The weightless frivolity of Love and Thunder’s plot translates to its visuals. They aren’t good. Critics and some fans have recently dinged Marvel for its visual effects, but the degradation is distractingly obvious here. The locations are beautifully designed and rendered, from a distance. Throw a human into the shot, and they flatten into colorful but lifeless backgrounds. The film doesn’t try to hide the use of blue screens and composite shots, with some actors having filmed at different times. Even if you grant some pandemic-era grace, it’s shameful for a film budgeted with a small fortune to output something like this.
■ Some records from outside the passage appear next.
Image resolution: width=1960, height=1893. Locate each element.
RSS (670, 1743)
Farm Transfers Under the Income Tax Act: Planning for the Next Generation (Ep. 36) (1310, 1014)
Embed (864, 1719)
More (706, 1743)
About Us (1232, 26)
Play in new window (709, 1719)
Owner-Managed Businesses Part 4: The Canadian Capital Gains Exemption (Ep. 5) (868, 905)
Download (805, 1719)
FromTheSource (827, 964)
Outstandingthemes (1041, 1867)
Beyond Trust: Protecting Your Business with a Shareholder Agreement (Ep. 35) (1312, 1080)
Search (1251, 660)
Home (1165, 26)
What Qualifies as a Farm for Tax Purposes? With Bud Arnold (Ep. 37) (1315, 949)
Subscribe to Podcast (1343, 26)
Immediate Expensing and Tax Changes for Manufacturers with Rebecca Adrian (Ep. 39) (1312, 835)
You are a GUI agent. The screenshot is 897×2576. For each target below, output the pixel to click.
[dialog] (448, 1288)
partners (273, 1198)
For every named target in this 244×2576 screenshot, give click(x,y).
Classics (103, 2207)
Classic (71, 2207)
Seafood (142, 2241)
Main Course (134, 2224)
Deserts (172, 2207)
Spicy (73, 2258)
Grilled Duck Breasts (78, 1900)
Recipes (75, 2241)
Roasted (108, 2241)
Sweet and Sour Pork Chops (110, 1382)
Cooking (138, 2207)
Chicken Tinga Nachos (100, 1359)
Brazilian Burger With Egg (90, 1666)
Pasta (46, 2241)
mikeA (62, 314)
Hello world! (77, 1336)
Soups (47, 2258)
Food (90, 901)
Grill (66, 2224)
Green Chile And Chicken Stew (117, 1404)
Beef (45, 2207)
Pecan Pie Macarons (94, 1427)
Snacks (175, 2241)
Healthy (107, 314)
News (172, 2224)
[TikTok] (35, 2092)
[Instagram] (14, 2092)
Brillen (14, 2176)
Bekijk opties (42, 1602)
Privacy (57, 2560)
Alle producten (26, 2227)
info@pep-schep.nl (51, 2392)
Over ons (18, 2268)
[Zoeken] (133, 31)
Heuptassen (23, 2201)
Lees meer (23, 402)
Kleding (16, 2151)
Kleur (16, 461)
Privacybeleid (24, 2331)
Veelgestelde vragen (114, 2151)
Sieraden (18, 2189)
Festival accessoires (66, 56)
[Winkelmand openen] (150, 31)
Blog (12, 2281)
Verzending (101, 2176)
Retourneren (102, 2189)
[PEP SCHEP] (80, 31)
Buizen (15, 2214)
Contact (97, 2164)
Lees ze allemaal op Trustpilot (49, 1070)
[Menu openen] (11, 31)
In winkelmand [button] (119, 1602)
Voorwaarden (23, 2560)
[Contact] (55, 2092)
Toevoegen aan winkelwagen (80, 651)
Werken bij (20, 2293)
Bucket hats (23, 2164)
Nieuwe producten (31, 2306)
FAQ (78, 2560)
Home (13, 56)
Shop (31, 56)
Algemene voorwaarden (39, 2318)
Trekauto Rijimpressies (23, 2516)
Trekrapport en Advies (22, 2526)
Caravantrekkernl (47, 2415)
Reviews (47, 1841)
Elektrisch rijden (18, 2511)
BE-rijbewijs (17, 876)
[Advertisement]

Marvel needs to re-consider the strain it’s putting on VFX artists with its punishing schedule.

Chris Hemsworth in Thor: Love and Thunder
Chris Hemsworth in Thor: Love and Thunder (Courtesy: Marvel Studios)

Even if Love and Thunder’s cast were Photoshopped into scenes together, they do a great job making the film’s vision work for them. Hemsworth is as charismatic and hilarious as he was in Ragnarok, perhaps even better. Portman looks like she’s having a blast playing a thunder god, playing Jane with a bright, wide-eyed, infectious joy. Hemsworth and Portman work well as awkward romantic foils to each other, and they succeed in fleshing out the emotional beats that Waititi doesn’t. Thompson is always a joy to watch as the biting, troubled Valkyrie. Christian Bale makes the most solid impression as Gorr’s narrative arc closes, when he gets to play to the pathos that informs it.

Love and Thunder is a solid, likable entry in the MCU that reflects the larger issues plaguing Phase 4. Taika Waititi still gets Thor, but he struggles in this film with balancing the character’s campy and somber elements. Love and Thunder clearly wanted to be a rom-com. However, either Waititi’s wacky impulses or Feige’s broader MCU ambitions, caused the film to lose that focus in a minefield of easy laughs, slight thematic beats, and flat visuals. Still, its well-meaning silliness and heart ultimately win out.